Младшее поколение русских офицеров было менее сдержанно в выражении своего восторга перед гением величайшего полководца всех времен. «С отплытием Наполеона к берегам Египта, мы следили за подвигами нового кесаря; мы думали его славой; его славой расцветала для нас новая жизнь. Верх желаний наших был тогда, чтобы в числе простых рядовых находиться под его знаменами. Не одни мы так думали и не одни к этому стремились. Кто от юности знакомился с героями Греции и Рима, тот был тогда бонапартистом», — вспоминал С. Н. Глинка. Тем не менее генерал Тучков 4-й, погибший при Бородине, признавался после своей поездки во Францию в 1804 году, что его насторожил и разочаровал факт превращения «гражданина республики» в императора Франции: «А. А. Тучков был в Париже и в трибунате в тот неисповедимый час, когда пожизненного консула избрали в императоры. Казалось, говорил он, что трибун Карно выразительную речь свою произнес под штыками Наполеона. Мрачно было лицо его, но голос его гремел небоязненно»{21}. Ф. В. Булгарин, напротив, признавал, что в российской армии сохранилось немало поклонников французского генерала, добывшего корону острием шпаги: «С наслаждением читали мы прокламации Наполеона к его войску! Это совершенство военного красноречия! Не много таких полководцев, как Наполеон и Суворов, которые бы, подобно им, умели двигать сердцами своих подчиненных, каждый в духе своего народа»{22}.

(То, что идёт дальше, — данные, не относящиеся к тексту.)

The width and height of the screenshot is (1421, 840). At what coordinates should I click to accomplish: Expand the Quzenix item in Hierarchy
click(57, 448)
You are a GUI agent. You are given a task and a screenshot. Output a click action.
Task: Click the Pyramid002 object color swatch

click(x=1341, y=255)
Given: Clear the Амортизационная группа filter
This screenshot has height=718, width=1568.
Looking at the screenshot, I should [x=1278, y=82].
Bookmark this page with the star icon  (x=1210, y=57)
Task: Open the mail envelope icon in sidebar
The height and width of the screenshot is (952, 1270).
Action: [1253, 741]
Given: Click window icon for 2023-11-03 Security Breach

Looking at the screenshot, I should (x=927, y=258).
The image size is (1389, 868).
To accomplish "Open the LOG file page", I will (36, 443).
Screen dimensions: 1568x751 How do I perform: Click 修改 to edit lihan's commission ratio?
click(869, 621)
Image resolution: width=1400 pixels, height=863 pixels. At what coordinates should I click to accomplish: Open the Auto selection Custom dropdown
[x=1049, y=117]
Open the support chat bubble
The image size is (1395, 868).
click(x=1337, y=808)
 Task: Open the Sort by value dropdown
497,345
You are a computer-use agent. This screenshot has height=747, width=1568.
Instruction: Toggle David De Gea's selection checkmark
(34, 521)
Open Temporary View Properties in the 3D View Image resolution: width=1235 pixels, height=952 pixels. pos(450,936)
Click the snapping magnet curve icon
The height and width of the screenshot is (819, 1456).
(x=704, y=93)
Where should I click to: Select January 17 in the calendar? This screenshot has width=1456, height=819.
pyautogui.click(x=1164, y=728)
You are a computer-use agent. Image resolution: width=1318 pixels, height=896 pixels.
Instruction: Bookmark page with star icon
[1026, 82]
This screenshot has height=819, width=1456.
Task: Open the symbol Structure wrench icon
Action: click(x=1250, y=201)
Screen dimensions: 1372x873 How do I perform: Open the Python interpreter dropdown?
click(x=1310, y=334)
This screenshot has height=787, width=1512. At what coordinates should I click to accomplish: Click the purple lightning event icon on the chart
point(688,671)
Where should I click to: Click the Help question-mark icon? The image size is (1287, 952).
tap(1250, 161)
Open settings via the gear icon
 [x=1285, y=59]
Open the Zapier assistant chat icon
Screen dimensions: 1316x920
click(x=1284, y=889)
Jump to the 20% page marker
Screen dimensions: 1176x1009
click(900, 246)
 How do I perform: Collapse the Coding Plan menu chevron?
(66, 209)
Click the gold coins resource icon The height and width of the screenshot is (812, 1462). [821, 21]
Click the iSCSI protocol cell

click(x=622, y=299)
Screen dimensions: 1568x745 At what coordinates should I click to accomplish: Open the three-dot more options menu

В числе наиболее пылких приверженцев основателя новой европейской династии был поэт-партизан Д. В. Давыдов. Тяжкие впечатления после кровопролития при Прейсиш-Эйлау поражения под Фридландом, позор Тильзитского мира не остановили предприимчивого офицера в его намерении во что бы то ни стало увидеть «великого человека». Князь Багратион, не испытывая приязненных чувств к «узурпатору трона», тем не менее представил своему адъютанту осуществить пламенное желание, отправив Давыдова в Тильзит с донесением государю. И вот «певец-гусар» увидел перед собой императора Франции: «Я уже говорил, что был весьма поражен сходством стана Наполеона со всеми печатными, и тогда везде продаваемыми, изображениями его. Не могу того же сказать о чертах его лица. Все, виденные мною до того времени портреты его, не имели ни малейшего с ним сходства. Доверяясь им, я полагал Наполеона с довольно большим и горбатым носом, черными глазами и волосами, словом — истинным типом италианской физиономии. Ничего этого не было. Я увидел человека малого роста, ровно двух аршин и шести вершков, довольно тучного, хотя ему было тогда только тридцать семь лет от роду, и хотя образ жизни, который он вел, не должен бы, казалось, допускать его до этой тучности. Я увидел человека, державшегося прямо, без малейшего напряжения, что, впрочем, есть принадлежность всех почти людей малого роста. Но вот что было его собственностью: какая-то благородно-воинственная сановитость, происходившая, без сомнения, от привычки господствовать над людьми, чувства нравственного над ними превосходства; он был не менее замечателен непринужденным и свободным обращением и безыскусственною и натуральною ловкостью в самых пылких и быстрых приемах своих, на ходу и стоя на месте. Я увидел человека лица чистого, смугловатого, с чертами весьма регулярными. Нос его был небольшой и прямой, на переносице которого была приметна весьма легкая горбинка. Волосы на голове его были не черные, но темно-русые, брови же и ресницы ближе к черному, чем к цвету головных волос, а глаза голубые, — это при черных его ресницах придавало его взору чрезвычайную приятность. Наконец, сколько раз ни случалось мне видеть его, я ни разу не приметил тех нахмуренных бровей, коими одаряли его тогдашние портретчики-памфлетисты»{23}.
Другой кавалерист — В. И. Левенштерн был менее восторженным и увлекающимся, и внешность Наполеона его, скорее, разочаровала: «Я увидел, наконец, этого замечательного человека — и признаюсь, он не произвел на меня ожидаемого впечатления. Его лицо было мне знакомо по портретам; но я нашел, что он был полнее, нежели его обыкновенно изображали. Его походка была неграциозна, он держал себя слишком просто, в его поступи было мало достоинства. Он находился постоянно в движении, не мог ни минуты простоять на месте, но говорил очень мало; часто нюхал табак и, как будто сгорая от нетерпения, то закладывал руки за спину, то скрещивал их на груди. Не знаю, подражал ли он Фридриху Великому или просто был нетерпелив, но я видел, что он брал табак из кармана, не трудясь достать для этого табакерку»{24}.